Este questionário de autorresposta é composto por trinta itens, que apresentam sete alternativas de resposta, a saber: 0 (Nunca tive este pensamento); 1 (Pensei nisto, mas não no último mês); 2 (Cerca de uma vez por mês); 3 (Duas vezes por mês); 4 (Cerca de uma vez por semana); 5 (Duas vezes por semana) e 6 (Quase todos os dias). O respondente assinala, portanto, cada item numa escala de 0 a 6 pontos, sendo a pontuação total obtida através do somatório do valor de todos os itens. Os resultados obtidos no QIS podem variar entre o mínimo de 0 e o máximo de 180 pontos, sendo que a uma maior frequência de pensamentos suicidas corresponderá uma pontuação mais elevada no questionário.

Os estudos sobre a fiabilidade do instrumento na versão portuguesa incluíram a análise da consistência interna (alfa de Cronbach) e da estabilidade temporal realizada através do método teste-reteste. Os resultados sobre a consistência interna revelaram um coeficiente alfa de Cronbach no valor de .96 e sobre a estabilidade temporal um coeficiente de correlação entre as duas aplicações no valor de .76.

Os estudos relativos à validade do instrumento incluíram a validade concorrente, divergente e de constructo. A validade concorrente e divergente, determinadas através da relação com os resultados do Inventário da Depressão de Beck (correlação positiva) e a Escala de Autoestima de Rosenberg (correlação negativa), mostraram que o instrumento apresenta estas duas qualidades.
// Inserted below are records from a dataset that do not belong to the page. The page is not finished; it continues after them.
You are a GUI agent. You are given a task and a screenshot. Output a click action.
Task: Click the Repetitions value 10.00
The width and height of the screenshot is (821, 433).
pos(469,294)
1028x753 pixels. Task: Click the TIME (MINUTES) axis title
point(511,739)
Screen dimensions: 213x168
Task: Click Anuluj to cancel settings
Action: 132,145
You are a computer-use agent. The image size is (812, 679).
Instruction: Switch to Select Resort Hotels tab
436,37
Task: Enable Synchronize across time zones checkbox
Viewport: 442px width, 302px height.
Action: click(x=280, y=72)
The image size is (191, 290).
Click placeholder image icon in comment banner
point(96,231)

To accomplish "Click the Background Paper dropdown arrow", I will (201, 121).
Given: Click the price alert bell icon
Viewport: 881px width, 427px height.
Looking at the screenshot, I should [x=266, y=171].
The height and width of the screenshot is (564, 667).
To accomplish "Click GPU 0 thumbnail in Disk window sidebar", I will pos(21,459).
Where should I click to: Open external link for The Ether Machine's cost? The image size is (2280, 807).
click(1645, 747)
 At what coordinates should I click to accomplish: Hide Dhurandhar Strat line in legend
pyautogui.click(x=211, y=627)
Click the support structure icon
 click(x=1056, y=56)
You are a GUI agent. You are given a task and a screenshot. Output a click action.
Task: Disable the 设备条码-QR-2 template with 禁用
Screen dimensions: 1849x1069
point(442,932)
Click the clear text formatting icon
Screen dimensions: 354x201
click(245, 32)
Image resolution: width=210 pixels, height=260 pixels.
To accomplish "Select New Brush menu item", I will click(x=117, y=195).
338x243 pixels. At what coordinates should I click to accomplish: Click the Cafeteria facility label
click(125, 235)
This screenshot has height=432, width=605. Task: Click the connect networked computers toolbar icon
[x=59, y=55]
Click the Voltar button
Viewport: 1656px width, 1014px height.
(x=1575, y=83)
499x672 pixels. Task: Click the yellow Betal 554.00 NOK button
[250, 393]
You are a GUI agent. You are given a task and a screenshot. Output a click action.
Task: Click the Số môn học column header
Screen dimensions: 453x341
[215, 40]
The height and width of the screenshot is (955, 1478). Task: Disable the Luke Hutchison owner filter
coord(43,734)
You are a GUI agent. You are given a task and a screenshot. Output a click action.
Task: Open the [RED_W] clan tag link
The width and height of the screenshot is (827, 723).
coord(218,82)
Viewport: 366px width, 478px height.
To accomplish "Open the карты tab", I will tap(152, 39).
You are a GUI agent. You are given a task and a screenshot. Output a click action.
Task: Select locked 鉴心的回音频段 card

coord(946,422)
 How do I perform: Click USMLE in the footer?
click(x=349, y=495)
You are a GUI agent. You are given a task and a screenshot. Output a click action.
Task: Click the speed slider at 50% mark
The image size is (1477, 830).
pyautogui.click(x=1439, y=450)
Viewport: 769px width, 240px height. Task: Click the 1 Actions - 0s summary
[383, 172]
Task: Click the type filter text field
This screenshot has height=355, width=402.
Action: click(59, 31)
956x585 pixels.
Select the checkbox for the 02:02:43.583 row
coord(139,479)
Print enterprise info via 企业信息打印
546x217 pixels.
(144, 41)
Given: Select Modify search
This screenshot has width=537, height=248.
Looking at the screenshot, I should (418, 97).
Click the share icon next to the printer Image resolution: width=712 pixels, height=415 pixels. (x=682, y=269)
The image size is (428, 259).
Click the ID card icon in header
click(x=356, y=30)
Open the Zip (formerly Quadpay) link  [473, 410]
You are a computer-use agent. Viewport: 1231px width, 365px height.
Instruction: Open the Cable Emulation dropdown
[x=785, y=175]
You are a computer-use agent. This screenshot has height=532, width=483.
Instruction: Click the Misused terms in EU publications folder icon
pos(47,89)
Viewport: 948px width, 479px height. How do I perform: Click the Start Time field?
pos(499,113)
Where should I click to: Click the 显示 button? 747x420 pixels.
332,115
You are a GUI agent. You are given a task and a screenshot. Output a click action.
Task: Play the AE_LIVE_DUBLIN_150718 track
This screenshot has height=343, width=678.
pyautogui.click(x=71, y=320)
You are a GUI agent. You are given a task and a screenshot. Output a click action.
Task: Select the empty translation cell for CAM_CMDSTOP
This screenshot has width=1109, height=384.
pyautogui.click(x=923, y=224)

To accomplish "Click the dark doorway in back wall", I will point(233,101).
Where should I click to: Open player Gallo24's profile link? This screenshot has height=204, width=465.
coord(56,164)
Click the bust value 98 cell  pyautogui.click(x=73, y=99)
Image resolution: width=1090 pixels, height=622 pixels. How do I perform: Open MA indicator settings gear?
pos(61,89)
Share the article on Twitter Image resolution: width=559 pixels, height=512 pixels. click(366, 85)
A validade de constructo, medida através da análise fatorial exploratória, permitiu identificar três fatores que explicaram 55.7% da variância total.

Ao nível do estudo da validade do instrumento, a análise fatorial exploratória realizada pelos autores sugere a existência de três fatores, porém os conteúdos dos mesmos não coincidem exatamente com os do estudo original (Ferreira & Castela, 1999). No presente estudo, o coeficiente de correlação item-total corrigido oscilou entre .498 (item 8) e .816 (item 14) sugerindo uma boa validade interna dos itens; o coeficiente alfa de Cronbach obteve um valor de .96, indicando uma consistência interna muito boa (Anexo E).